Apart from the plethora of marvellous masterclasses and talks, the lunchtime and evening recitals were the backbone of the festivities and will form the basis of my reactions here.

The history of German poetry would not likely have been any different without the name of Mathilde Wesendonck. She can thank Wagner that we know about her at all.

Her husband Otto was a wealthy silk merchant who supported Wagner financially. He built a small house adjoining his grandiose villa above Lake Zurich, which he invited Wagner and his wife Minna to occupy. Mathilde became Wagner’s muse and probably much more, eventually causing the Wagners to separate.

While working on Tristan And Isolde, Wagner set five of Mathilde’s poems for female voice and piano, and they became much the best-known of his Lieder.
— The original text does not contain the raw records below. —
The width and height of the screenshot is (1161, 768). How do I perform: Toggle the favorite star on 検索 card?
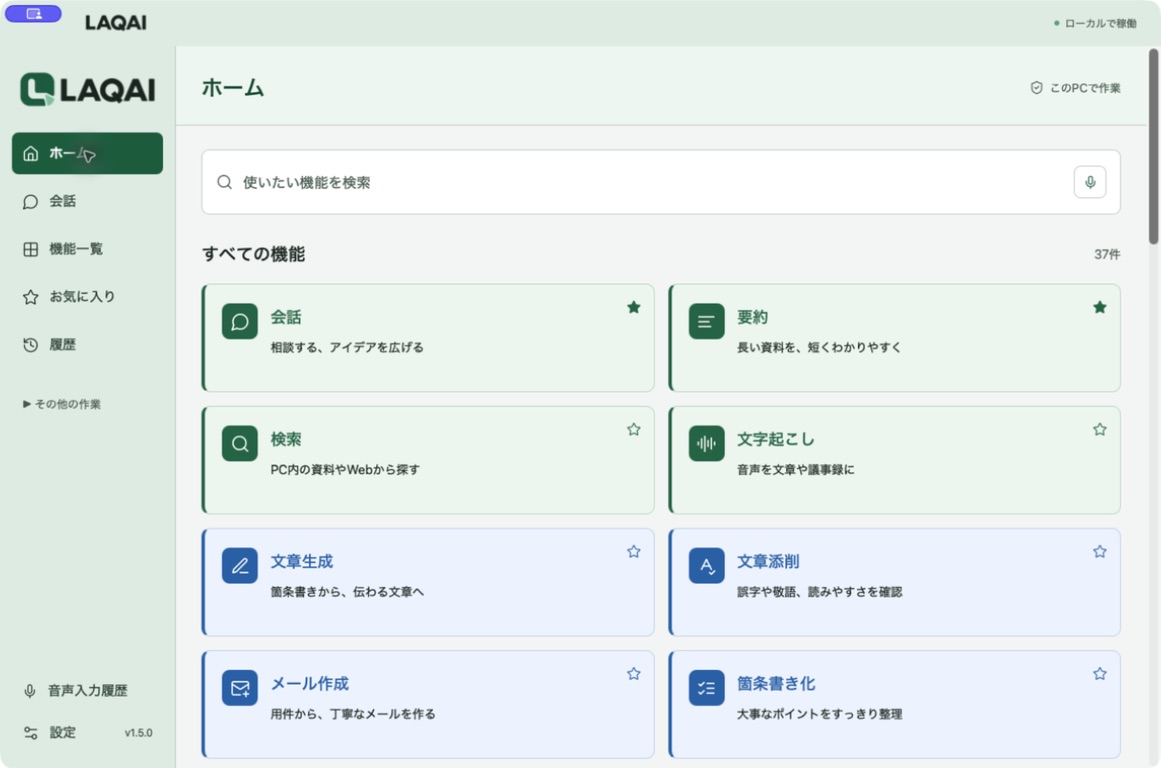point(634,430)
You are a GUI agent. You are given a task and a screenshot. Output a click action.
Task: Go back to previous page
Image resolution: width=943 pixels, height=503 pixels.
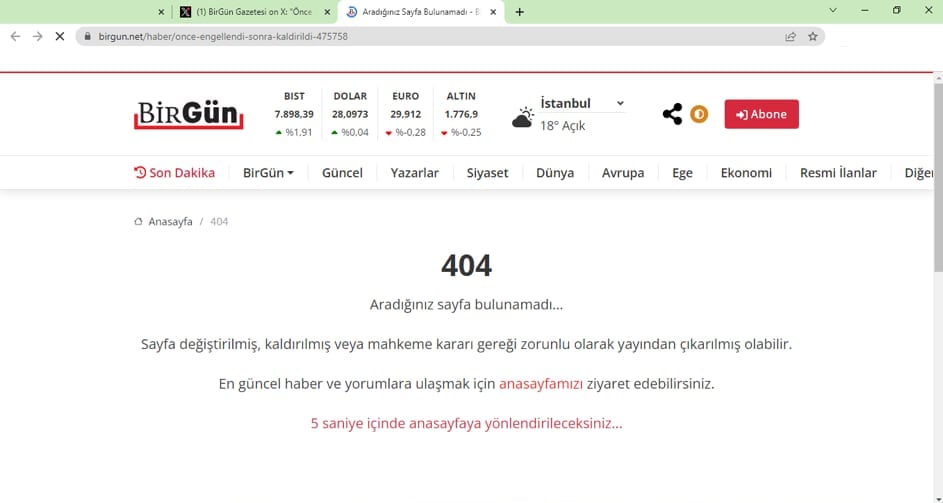[15, 36]
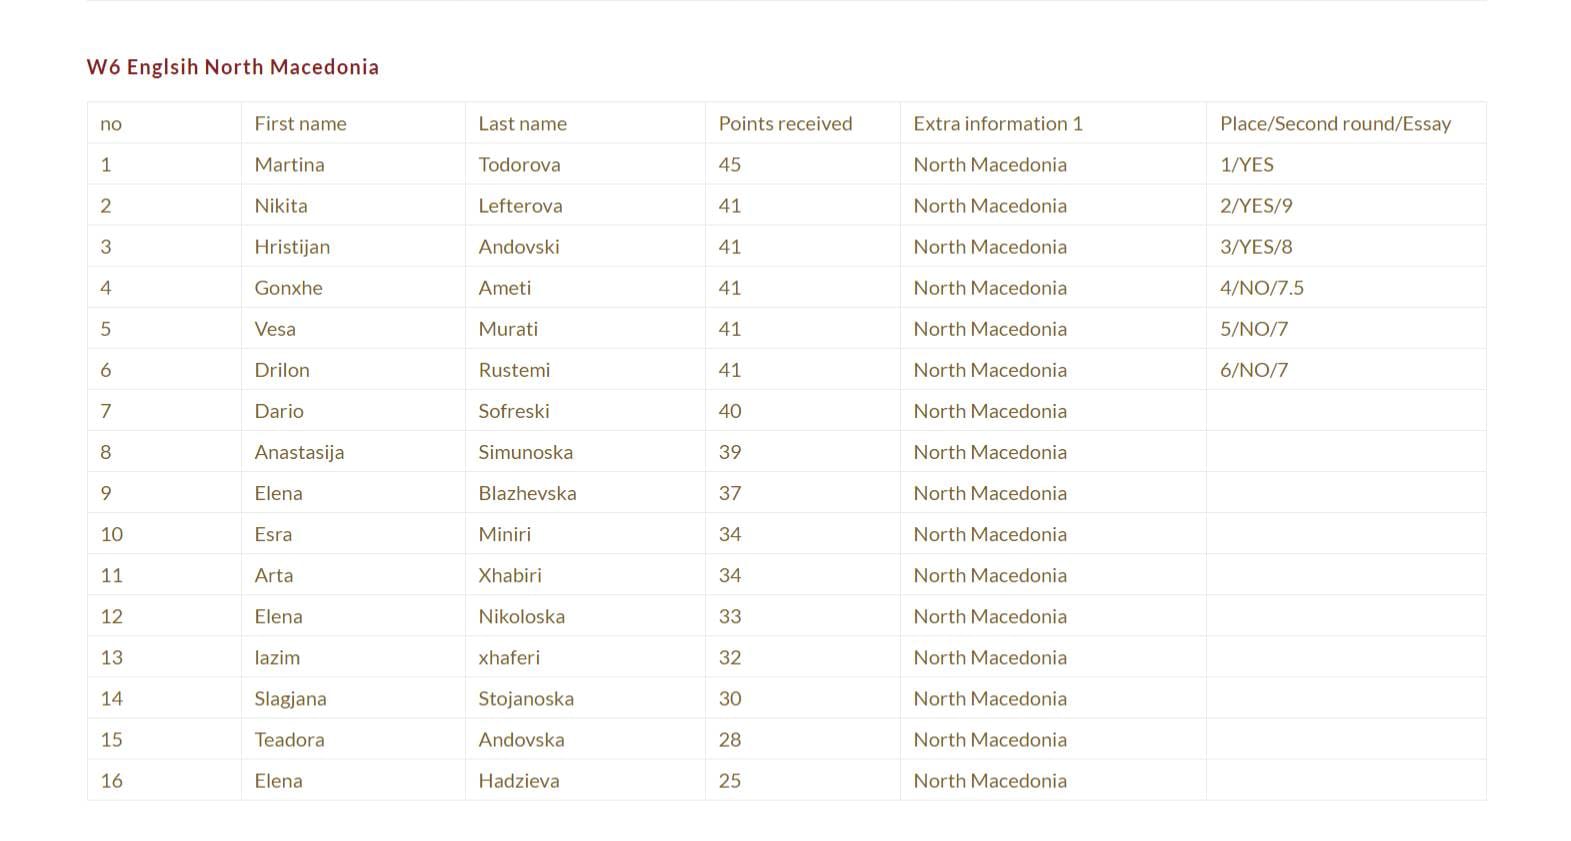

In this programme, entitled The View From the Villa and built around those songs, they were touchingly sung by mezzo-soprano Susan Bickley.

Bass-baritone Matthew Brook sang and played a tolerant Otto, with a mini-clad Victoria Newlyn playing a flighty Minna (who was a successful actress in her own right). Iain Burnside, who had devised the programme, provided the sensitive accompaniments and linking music, all from Wagner. The songs were delivered in new translations by Jeremy Sams.

It was an entertaining insight into an unusual ménage, even if not all the spoken English repartee emerged with complete clarity. It was fascinating to hear the famous Prelude to Act 3 of Tristan in its original setting, along with three other Wagner lieder. Wagner was present through his music alone.

The evening brought a recital by mezzo-soprano Alice Coote, whose star is now fully in the ascendant, accompanied by Christian Blackshaw. Her programme, entitled A Spiritual Solstice, dealt with love, yearning and loneliness, and was centred round Mahler’s five settings of Friedrich Rückert, which date from 1900-02.

Coote felt them deeply and sustained a near-miraculously quiet intensity throughout, from the opening delicately perfumed love-song to the loneliness of Um Mitternacht (At Midnight) and Ich Bin Der Welt (I Am Lost To The World). She clearly felt them with every fibre of her being and sustained a wonderful control of the quietest tones imaginable. She held her audience rapt.

These were the emeralds of the evening. Pearls surrounding them came mainly from songs by Schumann, Strauss and Tchaikovsky. Three songs from Myrthen, the collection he presented to his bride Clara in 1840, were perfectly balanced by another three from Richard Strauss’s Op 27, which he gave to his new wife Pauline in 1894.

The first examples of her curiously intimate mouth-tone came in Schumann’s Meine Rose – a setting by a lovelorn Nikolaus Lenau, and in the self-delusion of Schumann’s Allerseelen (All Souls’ Day).

Coote was capable of reaching romantic heights too, as in the impassioned restraint of Tchaikovsky’s None But The Lonely Heart. Serenity reappeared in Strauss’s Ruhe, Meine Seele and in a beautifully hushed Morgen!

Somewhere in this carefully devised programme there was room for a touch more variety, even perhaps something a little boisterous. But her supreme artistry was undeniable. Blackshaw was neatly restrained when supporting the voice, but was inclined to over-egg the piano when on his own, sometimes disrupting a song’s equilibrium. It was an error on the right side.